Begin Material supplied

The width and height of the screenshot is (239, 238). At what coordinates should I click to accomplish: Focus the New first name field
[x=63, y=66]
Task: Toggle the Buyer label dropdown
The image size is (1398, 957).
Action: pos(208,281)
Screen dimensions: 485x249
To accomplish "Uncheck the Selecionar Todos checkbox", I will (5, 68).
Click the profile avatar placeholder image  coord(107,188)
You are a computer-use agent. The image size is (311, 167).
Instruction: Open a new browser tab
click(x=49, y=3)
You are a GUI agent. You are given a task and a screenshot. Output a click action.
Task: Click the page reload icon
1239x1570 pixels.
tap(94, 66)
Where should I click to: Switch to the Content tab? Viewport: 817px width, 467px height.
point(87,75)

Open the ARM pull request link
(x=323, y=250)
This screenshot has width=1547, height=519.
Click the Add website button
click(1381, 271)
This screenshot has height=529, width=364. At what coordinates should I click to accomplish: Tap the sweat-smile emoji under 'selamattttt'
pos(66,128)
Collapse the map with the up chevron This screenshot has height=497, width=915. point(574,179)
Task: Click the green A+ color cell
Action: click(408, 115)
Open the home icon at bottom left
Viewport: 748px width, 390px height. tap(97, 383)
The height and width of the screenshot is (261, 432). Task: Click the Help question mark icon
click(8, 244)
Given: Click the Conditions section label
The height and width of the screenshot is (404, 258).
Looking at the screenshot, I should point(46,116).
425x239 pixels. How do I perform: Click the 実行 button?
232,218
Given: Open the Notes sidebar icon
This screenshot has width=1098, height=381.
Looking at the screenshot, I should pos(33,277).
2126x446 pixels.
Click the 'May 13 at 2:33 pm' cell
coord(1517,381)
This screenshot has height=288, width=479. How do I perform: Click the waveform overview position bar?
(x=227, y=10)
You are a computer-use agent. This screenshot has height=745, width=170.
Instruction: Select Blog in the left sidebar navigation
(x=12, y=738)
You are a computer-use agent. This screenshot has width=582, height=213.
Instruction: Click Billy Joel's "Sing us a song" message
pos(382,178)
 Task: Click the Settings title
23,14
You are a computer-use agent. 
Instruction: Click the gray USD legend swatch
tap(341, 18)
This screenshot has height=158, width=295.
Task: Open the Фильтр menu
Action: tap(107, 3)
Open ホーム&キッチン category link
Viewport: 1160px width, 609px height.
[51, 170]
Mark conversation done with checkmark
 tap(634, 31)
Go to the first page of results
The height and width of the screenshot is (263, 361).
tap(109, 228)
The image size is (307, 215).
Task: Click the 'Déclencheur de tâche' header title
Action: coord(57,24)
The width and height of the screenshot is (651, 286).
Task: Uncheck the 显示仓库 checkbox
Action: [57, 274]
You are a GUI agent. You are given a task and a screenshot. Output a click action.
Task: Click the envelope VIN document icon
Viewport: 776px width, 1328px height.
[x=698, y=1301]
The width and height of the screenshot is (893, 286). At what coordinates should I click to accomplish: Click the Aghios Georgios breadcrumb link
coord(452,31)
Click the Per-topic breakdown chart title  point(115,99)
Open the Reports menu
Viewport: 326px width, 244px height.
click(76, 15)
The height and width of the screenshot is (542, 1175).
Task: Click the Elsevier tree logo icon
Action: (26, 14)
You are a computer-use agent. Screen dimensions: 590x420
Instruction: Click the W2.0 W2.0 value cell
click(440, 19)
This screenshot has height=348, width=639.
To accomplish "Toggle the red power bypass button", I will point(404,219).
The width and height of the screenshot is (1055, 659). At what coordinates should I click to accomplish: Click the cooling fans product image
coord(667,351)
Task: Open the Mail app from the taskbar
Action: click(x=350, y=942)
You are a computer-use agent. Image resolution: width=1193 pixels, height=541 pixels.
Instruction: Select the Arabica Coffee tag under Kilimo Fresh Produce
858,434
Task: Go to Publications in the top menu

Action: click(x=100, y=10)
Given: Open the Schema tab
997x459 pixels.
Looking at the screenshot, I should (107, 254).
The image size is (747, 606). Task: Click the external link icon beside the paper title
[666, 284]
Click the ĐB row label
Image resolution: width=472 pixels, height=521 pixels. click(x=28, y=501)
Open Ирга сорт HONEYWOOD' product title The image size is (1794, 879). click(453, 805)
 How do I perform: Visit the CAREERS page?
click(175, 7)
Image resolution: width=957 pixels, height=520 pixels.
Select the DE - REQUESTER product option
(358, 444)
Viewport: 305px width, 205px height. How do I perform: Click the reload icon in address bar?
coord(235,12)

End Material supplied

▶ **Directive**:
Reproduce the listing above, switching every "computer-use agent" to "screen-navigation agent" and leaving everything else unchanged.

▶ **Response below**:
The width and height of the screenshot is (239, 238). At what coordinates should I click to accomplish: Focus the New first name field
[x=63, y=66]
Task: Toggle the Buyer label dropdown
The image size is (1398, 957).
Action: pos(208,281)
Screen dimensions: 485x249
To accomplish "Uncheck the Selecionar Todos checkbox", I will (5, 68).
Click the profile avatar placeholder image  coord(107,188)
You are a screen-navigation agent. The image size is (311, 167).
Instruction: Open a new browser tab
click(x=49, y=3)
You are a GUI agent. You are given a task and a screenshot. Output a click action.
Task: Click the page reload icon
1239x1570 pixels.
tap(94, 66)
Where should I click to: Switch to the Content tab? Viewport: 817px width, 467px height.
point(87,75)

Open the ARM pull request link
(x=323, y=250)
This screenshot has width=1547, height=519.
Click the Add website button
click(1381, 271)
This screenshot has height=529, width=364. At what coordinates should I click to accomplish: Tap the sweat-smile emoji under 'selamattttt'
pos(66,128)
Collapse the map with the up chevron This screenshot has height=497, width=915. point(574,179)
Task: Click the green A+ color cell
Action: click(408, 115)
Open the home icon at bottom left
Viewport: 748px width, 390px height. tap(97, 383)
The height and width of the screenshot is (261, 432). Task: Click the Help question mark icon
click(8, 244)
Given: Click the Conditions section label
The height and width of the screenshot is (404, 258).
Looking at the screenshot, I should point(46,116).
425x239 pixels. How do I perform: Click the 実行 button?
232,218
Given: Open the Notes sidebar icon
This screenshot has width=1098, height=381.
Looking at the screenshot, I should pos(33,277).
2126x446 pixels.
Click the 'May 13 at 2:33 pm' cell
coord(1517,381)
This screenshot has height=288, width=479. How do I perform: Click the waveform overview position bar?
(x=227, y=10)
You are a screen-navigation agent. This screenshot has height=745, width=170.
Instruction: Select Blog in the left sidebar navigation
(x=12, y=738)
You are a screen-navigation agent. This screenshot has width=582, height=213.
Instruction: Click Billy Joel's "Sing us a song" message
pos(382,178)
 Task: Click the Settings title
23,14
You are a screen-navigation agent. 
Instruction: Click the gray USD legend swatch
tap(341, 18)
This screenshot has height=158, width=295.
Task: Open the Фильтр menu
Action: tap(107, 3)
Open ホーム&キッチン category link
Viewport: 1160px width, 609px height.
[51, 170]
Mark conversation done with checkmark
 tap(634, 31)
Go to the first page of results
The height and width of the screenshot is (263, 361).
tap(109, 228)
The image size is (307, 215).
Task: Click the 'Déclencheur de tâche' header title
Action: coord(57,24)
The width and height of the screenshot is (651, 286).
Task: Uncheck the 显示仓库 checkbox
Action: [57, 274]
You are a GUI agent. You are given a task and a screenshot. Output a click action.
Task: Click the envelope VIN document icon
Viewport: 776px width, 1328px height.
[x=698, y=1301]
The width and height of the screenshot is (893, 286). At what coordinates should I click to accomplish: Click the Aghios Georgios breadcrumb link
coord(452,31)
Click the Per-topic breakdown chart title  point(115,99)
Open the Reports menu
Viewport: 326px width, 244px height.
click(76, 15)
The height and width of the screenshot is (542, 1175).
Task: Click the Elsevier tree logo icon
Action: (26, 14)
You are a screen-navigation agent. Screen dimensions: 590x420
Instruction: Click the W2.0 W2.0 value cell
click(440, 19)
This screenshot has height=348, width=639.
To accomplish "Toggle the red power bypass button", I will point(404,219).
The width and height of the screenshot is (1055, 659). At what coordinates should I click to accomplish: Click the cooling fans product image
coord(667,351)
Task: Open the Mail app from the taskbar
Action: click(x=350, y=942)
You are a screen-navigation agent. Image resolution: width=1193 pixels, height=541 pixels.
Instruction: Select the Arabica Coffee tag under Kilimo Fresh Produce
858,434
Task: Go to Publications in the top menu

Action: click(x=100, y=10)
Given: Open the Schema tab
997x459 pixels.
Looking at the screenshot, I should (107, 254).
The image size is (747, 606). Task: Click the external link icon beside the paper title
[666, 284]
Click the ĐB row label
Image resolution: width=472 pixels, height=521 pixels. click(x=28, y=501)
Open Ирга сорт HONEYWOOD' product title The image size is (1794, 879). click(453, 805)
 How do I perform: Visit the CAREERS page?
click(175, 7)
Image resolution: width=957 pixels, height=520 pixels.
Select the DE - REQUESTER product option
(358, 444)
Viewport: 305px width, 205px height. How do I perform: Click the reload icon in address bar?
coord(235,12)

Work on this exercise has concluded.